→ TASK DESCRIPTION
Would you please copy each line of the data in which the string "badge" occurs?

→ RECORDS PROVIDED
----------
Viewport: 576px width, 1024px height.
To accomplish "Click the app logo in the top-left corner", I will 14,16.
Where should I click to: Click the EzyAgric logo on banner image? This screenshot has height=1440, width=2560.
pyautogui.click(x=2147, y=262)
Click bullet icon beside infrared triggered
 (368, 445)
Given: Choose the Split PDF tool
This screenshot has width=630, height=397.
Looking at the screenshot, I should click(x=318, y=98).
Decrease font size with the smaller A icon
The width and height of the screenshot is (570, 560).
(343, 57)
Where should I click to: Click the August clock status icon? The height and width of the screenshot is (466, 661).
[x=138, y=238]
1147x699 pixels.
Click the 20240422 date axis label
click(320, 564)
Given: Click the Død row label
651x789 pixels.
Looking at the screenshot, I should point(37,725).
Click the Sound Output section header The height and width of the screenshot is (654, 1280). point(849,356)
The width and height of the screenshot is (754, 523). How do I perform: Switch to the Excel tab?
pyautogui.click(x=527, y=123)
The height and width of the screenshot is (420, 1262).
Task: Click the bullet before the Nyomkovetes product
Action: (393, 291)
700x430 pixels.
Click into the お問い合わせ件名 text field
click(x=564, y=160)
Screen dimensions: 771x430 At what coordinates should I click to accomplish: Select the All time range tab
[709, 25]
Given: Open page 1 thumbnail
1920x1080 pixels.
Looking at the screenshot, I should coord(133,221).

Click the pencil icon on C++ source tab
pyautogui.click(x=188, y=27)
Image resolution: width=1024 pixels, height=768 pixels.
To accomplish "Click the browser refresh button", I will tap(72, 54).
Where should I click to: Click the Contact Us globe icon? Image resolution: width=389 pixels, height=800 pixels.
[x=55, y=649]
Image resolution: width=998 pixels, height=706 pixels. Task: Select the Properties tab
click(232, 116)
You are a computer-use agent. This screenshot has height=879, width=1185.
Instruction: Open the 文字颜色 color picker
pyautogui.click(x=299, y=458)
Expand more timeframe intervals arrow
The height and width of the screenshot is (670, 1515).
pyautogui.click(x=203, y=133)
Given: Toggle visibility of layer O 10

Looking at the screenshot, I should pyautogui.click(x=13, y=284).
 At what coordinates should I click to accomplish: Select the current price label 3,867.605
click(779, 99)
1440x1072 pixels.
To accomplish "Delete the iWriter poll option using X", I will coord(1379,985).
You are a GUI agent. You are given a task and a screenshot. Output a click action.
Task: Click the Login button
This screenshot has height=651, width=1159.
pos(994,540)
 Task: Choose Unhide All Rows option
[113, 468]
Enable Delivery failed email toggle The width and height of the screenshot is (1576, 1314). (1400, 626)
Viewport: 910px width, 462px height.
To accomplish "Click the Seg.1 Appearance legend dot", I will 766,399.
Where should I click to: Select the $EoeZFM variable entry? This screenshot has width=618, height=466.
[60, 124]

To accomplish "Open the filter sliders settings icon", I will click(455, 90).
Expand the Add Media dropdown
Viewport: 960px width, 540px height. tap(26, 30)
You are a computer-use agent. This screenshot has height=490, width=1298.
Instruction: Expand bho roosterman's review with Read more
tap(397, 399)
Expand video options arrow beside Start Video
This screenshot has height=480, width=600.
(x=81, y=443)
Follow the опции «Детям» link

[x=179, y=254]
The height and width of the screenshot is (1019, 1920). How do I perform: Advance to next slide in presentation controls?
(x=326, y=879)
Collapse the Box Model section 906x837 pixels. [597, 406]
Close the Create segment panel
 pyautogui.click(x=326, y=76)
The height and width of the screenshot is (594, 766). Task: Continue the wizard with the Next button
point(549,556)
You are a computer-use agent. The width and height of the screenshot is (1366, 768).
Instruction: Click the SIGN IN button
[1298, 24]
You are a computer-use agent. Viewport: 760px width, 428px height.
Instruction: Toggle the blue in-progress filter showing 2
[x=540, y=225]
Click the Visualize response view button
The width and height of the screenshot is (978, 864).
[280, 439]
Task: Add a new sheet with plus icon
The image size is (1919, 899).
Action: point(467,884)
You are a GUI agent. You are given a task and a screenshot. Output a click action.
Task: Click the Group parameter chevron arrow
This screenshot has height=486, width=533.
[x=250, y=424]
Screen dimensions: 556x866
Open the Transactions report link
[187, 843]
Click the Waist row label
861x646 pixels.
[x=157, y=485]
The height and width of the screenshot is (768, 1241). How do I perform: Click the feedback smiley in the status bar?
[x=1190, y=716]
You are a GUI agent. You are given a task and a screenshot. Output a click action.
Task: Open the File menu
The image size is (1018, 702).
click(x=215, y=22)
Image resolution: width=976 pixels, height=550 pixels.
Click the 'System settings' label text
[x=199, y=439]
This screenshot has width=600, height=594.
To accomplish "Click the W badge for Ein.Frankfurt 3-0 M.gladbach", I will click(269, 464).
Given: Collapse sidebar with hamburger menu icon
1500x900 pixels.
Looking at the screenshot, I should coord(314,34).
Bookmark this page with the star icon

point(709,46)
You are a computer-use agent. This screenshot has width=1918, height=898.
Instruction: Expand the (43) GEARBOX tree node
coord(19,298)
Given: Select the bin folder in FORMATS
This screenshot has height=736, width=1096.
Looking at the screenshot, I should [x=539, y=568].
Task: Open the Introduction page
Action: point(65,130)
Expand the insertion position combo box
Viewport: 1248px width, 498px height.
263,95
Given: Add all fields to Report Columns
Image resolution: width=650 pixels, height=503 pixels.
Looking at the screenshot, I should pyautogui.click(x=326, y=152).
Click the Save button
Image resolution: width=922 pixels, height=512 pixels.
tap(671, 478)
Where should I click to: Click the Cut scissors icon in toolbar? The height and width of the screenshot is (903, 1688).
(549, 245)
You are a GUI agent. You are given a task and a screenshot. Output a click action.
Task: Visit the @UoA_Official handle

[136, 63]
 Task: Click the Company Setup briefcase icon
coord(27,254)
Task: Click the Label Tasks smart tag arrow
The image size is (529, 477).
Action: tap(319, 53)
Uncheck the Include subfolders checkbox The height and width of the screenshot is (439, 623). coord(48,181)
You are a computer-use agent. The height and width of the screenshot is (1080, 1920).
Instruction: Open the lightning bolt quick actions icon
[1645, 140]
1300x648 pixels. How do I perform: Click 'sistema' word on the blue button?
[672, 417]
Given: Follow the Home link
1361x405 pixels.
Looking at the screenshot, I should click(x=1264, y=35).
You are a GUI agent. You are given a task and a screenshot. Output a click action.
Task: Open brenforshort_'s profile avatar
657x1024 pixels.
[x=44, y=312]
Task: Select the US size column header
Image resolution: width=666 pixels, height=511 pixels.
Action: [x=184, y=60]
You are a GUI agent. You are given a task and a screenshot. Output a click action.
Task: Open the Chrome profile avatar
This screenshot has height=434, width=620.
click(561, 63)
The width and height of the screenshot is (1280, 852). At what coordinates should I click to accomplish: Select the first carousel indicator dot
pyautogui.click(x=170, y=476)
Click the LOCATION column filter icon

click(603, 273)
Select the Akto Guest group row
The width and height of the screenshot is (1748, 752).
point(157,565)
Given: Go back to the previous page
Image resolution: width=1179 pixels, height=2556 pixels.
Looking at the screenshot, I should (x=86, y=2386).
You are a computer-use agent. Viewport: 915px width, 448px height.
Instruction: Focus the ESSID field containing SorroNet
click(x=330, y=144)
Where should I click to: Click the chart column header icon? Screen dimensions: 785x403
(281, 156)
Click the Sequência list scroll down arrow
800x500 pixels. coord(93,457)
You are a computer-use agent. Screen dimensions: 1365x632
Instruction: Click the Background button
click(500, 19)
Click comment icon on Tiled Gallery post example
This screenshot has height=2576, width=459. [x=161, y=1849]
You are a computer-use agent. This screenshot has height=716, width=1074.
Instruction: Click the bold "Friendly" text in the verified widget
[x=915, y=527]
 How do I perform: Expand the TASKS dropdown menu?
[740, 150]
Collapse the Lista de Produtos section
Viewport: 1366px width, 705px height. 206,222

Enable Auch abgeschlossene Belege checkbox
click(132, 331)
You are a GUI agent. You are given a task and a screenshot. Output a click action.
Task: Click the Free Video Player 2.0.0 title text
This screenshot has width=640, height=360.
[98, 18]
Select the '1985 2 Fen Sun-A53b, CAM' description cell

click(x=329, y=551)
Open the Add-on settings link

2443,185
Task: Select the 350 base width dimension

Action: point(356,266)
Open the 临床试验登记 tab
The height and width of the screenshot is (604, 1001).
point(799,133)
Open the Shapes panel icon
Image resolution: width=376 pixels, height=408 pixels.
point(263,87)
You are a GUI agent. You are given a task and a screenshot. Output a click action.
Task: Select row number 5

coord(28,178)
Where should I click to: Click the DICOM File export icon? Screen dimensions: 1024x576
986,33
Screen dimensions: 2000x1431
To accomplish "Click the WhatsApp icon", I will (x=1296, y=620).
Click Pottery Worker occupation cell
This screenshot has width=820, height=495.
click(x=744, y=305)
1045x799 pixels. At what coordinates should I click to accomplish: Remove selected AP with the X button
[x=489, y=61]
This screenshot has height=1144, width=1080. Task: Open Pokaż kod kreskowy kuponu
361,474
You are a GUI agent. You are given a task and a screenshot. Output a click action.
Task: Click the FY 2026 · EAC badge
----------
→ SOLUTION TO THIS PROBLEM
To accomplish "Click the W badge for Ein.Frankfurt 3-0 M.gladbach", I will click(269, 464).
Task: Click the FY 2026 · EAC badge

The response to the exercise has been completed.